◆ **TASKS**
A. List the performers that the film review names as playing a role in the movie.
B. Print the part of the film review from "Directed by: Jonah" to "tumultuous family life.".

◆ **TEXT EXCERPT**
Directed by: Jonah Hill
Length: 85 minutes
Let’s be real, the 90s were a pretty awesome time. And it is a time that everyone who lived through that decade is nostalgic for. How could you not be? Boy bands, being forced to play outside when your mom got tired of you, and the biggest presidential scandal was whether or not he “had sexual relations with that woman.” Jonah Hill’s directorial debut captures this nostalgia without hitting you over the head with it. This film follows Stevie (Sunny Suljic) as he navigates a bit of an identity crisis and tries to find somewhere where he fits in. In this struggle, he meets a group of four skateboarders that he idolizes and befriends. The film follows these friendships while Stevie continues to deal with his tumultuous family life.
This film has great entertainment value. The story is intriguing and the script is well written. The dialogue is realistic, as are the friendships Stevie develops throughout the film. With that all being said I did have quite a few issues with this movie.
Let’s start with the characters. Lucas Hedges plays Ian, Stevie’s violent older brother. We have seen Hedges give amazing performances in the award-winning films Manchester by the Sea and Three Billboards Outside Ebbing, Missouri. In these films, he gives such raw and emotional performances. In this particular film though, his performance was fine, but the character that was written for him was very one-dimensional. Honestly, it was a waste of his talent. We learn nothing about Ian other than a mysterious line where he claims his mom used to be “different,” and there was an obvious effect on him as a child. He is a violent and emotional young man but there is no explanation as to what led him there. He plays a significant enough part in the story line that the character requires more development.
The other character problems come with some of the more peripheral characters. Stevie’s mom (Katherine Waterston) is an absolutely useless character. She serves no purpose other than to yell at Stevie at two different points in the film.

(Stored data)
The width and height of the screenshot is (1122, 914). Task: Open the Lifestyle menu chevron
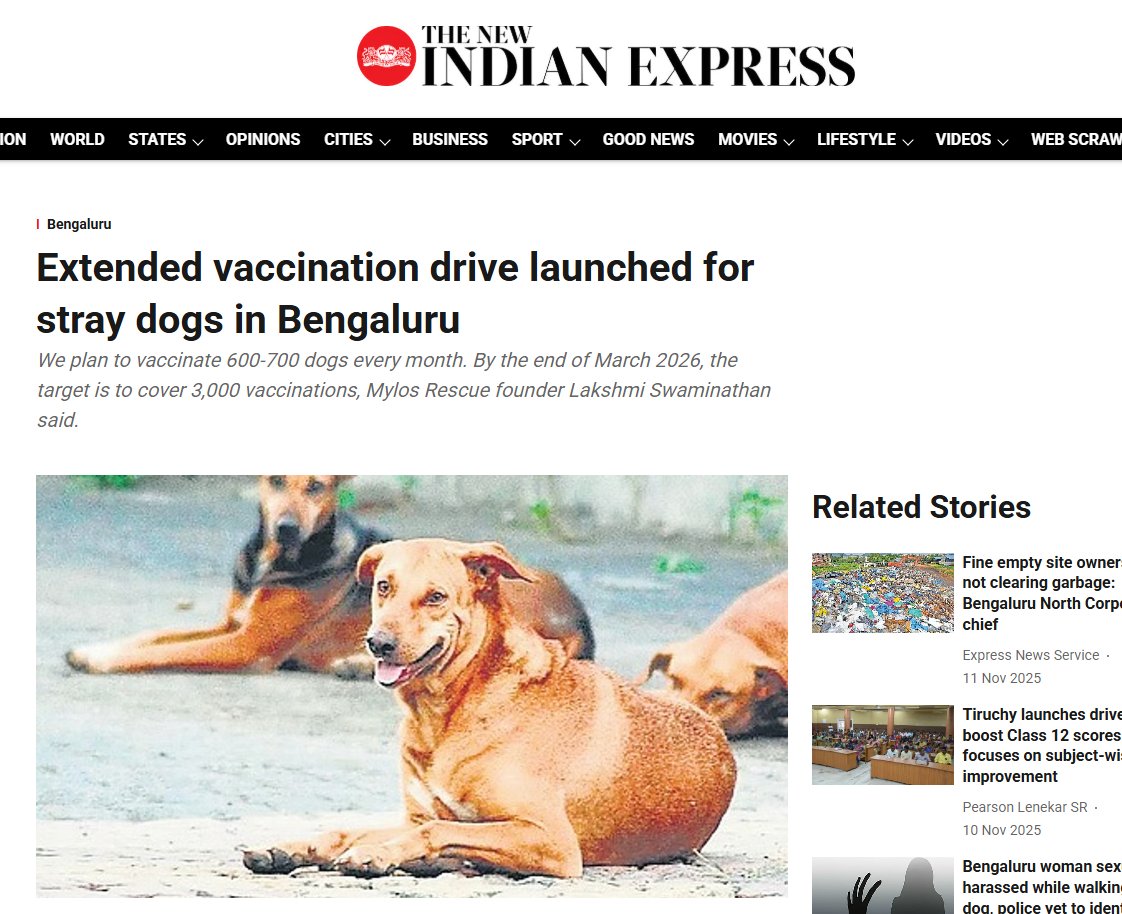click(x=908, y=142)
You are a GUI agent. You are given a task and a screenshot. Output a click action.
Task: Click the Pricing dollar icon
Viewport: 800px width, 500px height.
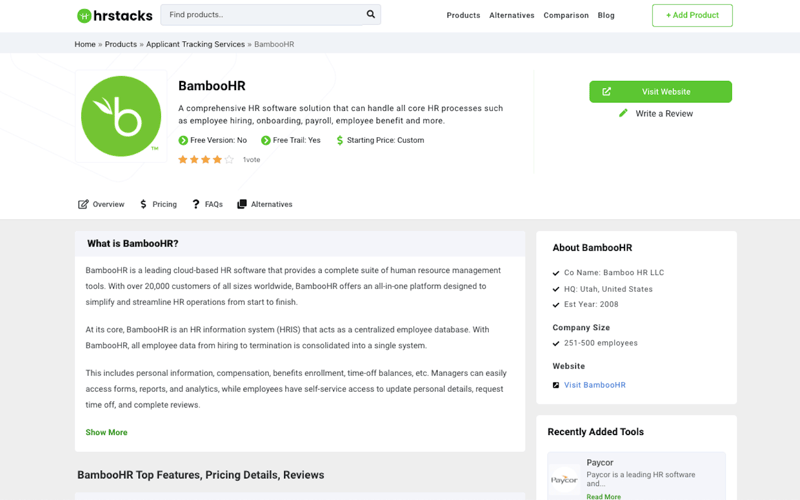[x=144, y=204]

---

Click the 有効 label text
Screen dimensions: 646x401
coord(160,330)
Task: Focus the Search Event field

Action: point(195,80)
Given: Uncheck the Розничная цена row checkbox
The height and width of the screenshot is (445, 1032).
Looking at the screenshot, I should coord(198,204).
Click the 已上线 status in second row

◆ **EXERCISE ANSWERS**
A.
Sunny Suljic
Lucas Hedges
Katherine Waterston

B.
Directed by: Jonah Hill
Length: 85 minutes
Let’s be real, the 90s were a pretty awesome time. And it is a time that everyone who lived through that decade is nostalgic for. How could you not be? Boy bands, being forced to play outside when your mom got tired of you, and the biggest presidential scandal was whether or not he “had sexual relations with that woman.” Jonah Hill’s directorial debut captures this nostalgia without hitting you over the head with it. This film follows Stevie (Sunny Suljic) as he navigates a bit of an identity crisis and tries to find somewhere where he fits in. In this struggle, he meets a group of four skateboarders that he idolizes and befriends. The film follows these friendships while Stevie continues to deal with his tumultuous family life.